Exercise objective: Could you find each line of the data below that contains the word "yellow" and copy those lines?

BEGIN Information

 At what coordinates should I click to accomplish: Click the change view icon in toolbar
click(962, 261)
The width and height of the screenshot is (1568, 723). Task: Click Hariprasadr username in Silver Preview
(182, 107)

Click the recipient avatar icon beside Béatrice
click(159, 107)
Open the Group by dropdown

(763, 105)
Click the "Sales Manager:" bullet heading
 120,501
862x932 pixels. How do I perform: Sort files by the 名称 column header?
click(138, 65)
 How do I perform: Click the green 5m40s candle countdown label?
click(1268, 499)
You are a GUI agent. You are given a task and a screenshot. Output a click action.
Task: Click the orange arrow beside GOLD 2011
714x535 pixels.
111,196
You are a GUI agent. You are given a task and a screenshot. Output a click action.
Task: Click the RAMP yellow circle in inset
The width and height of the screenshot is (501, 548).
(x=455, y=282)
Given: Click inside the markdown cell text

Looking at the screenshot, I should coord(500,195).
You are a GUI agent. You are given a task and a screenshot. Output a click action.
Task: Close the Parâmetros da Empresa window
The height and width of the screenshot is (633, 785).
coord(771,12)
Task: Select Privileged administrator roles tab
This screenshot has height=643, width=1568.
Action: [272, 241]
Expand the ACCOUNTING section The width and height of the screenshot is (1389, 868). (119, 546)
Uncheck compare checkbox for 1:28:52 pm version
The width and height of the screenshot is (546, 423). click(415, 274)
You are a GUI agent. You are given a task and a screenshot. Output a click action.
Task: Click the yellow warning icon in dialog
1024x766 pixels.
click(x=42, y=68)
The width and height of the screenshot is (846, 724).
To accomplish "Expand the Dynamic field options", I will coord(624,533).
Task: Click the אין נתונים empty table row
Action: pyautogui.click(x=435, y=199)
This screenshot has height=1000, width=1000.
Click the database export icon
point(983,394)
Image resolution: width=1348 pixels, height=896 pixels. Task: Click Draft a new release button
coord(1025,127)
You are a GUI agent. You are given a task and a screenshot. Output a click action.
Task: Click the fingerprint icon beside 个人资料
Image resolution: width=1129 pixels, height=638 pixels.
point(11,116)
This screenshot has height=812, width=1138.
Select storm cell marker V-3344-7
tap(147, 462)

END Information

Finished task:
Task: Click the RAMP yellow circle in inset
Task: Click the yellow warning icon in dialog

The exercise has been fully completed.